- **Work to be completed**
Transcribe each line of the material exactly as it stands.

- **Data listing**
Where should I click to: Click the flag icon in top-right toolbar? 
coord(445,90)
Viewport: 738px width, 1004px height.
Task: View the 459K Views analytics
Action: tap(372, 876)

- **Exercise output**
Where should I click to: Click the flag icon in top-right toolbar? 
coord(445,90)
Viewport: 738px width, 1004px height.
Task: View the 459K Views analytics
Action: tap(372, 876)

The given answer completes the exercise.